The ABC's of asthma
A few weeks ago, my 5 year old spent two days in Children's Hospital being treated for an apparent asthma attack. I went home with a nebulizer machine, a rescue inhaler, and a liquid steroid, and a red folder with detailed instructions how to use them all.
I thought I had it under control, until he got another fever, and another cough. I flipped through the papers, gave him the inhaler - twice, went into a slight panic as I watched his little belly work hard to pump air in, and called the pediatrician at 4:45 pm. From their parking lot.
We ended up back in the ER for a few hours. I had a lot of tools at my disposal, but I didn't use them correctly.
"It's OK, you did the right thing," the nice ER doc assured me. "You'll learn the signs, and learn how to manage them better before it turns into a full blown attack."
That's when it hit me: this is something that is not going away. This is a condition my boy, our family, I will have to learn to live with.

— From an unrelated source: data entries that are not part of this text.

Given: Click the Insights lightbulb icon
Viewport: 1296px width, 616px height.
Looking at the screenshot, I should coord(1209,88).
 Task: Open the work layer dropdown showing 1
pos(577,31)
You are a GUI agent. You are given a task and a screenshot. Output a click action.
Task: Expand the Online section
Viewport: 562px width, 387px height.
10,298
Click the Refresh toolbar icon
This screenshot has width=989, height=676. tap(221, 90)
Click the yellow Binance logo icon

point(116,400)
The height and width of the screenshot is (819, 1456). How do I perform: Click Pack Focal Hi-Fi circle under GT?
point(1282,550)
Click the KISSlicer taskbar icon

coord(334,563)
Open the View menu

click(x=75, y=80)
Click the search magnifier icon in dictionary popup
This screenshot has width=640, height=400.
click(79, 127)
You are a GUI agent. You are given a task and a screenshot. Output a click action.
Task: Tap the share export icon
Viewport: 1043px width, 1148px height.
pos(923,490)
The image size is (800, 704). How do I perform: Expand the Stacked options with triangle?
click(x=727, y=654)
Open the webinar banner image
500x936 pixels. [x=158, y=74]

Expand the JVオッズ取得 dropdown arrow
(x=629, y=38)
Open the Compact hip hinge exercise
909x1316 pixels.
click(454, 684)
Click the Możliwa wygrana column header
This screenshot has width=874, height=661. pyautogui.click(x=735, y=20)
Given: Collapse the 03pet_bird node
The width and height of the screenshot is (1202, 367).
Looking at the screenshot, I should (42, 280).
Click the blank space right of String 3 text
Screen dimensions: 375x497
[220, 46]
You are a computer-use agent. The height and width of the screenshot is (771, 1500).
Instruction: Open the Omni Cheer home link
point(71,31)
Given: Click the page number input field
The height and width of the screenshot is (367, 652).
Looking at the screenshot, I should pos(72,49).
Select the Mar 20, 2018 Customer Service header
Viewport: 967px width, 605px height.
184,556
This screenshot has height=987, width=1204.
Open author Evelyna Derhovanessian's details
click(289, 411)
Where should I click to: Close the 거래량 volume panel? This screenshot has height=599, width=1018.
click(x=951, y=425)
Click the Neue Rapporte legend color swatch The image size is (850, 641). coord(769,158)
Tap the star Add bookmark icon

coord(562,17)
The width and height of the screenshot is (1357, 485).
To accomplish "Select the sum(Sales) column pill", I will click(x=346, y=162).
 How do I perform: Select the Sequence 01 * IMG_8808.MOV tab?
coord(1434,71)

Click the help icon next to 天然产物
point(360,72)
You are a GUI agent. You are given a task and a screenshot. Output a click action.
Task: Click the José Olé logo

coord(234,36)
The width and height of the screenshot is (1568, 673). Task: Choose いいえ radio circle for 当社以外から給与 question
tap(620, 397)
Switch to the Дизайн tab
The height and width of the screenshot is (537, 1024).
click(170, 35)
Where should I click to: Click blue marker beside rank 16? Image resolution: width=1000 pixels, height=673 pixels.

As I talked to other moms at the park, I realized a lot of other families deal with this. A lot. Like, three out of four houses on my block have had similar experiences. A lot of his friends have inhalers at home, just in case. At least four of my mom friends see the same asthma/allergy specialist and rave about him. My friend from high school has twin boys and has to wake them to do neb treatments every time they get a cold. This is a part of daily life for so many moms!
Then I recall a scene in the movie "Hop," where the Easter Bunny has to take a puff off of his inhaler. Asthma has obviously become so widespread, we're seeing it in kid's movies. But why the big increase?
Here's some statistics from Boulder mom Robyn O'Brien, author of "The Unhealthy Truth" and founder of Allergy Kids, a foundation committed to restore the health of our children and the integrity of our food supply.
Since the introduction of [new]chemicals and additives into our food supply twenty years ago, there has been a dramatic increase in the rates of allergies, asthma, autism and ADHD:
- 400% increase in allergies,
- 300% increase in asthma,
- 400% increase in ADHD
- and an increase of between 1,500 and 6,000% in the number of children with autism-spectrum disorders.
With odds like that, we were bound to get something. What do you make of these statistics-- and the allegation that our food supply might be to blame?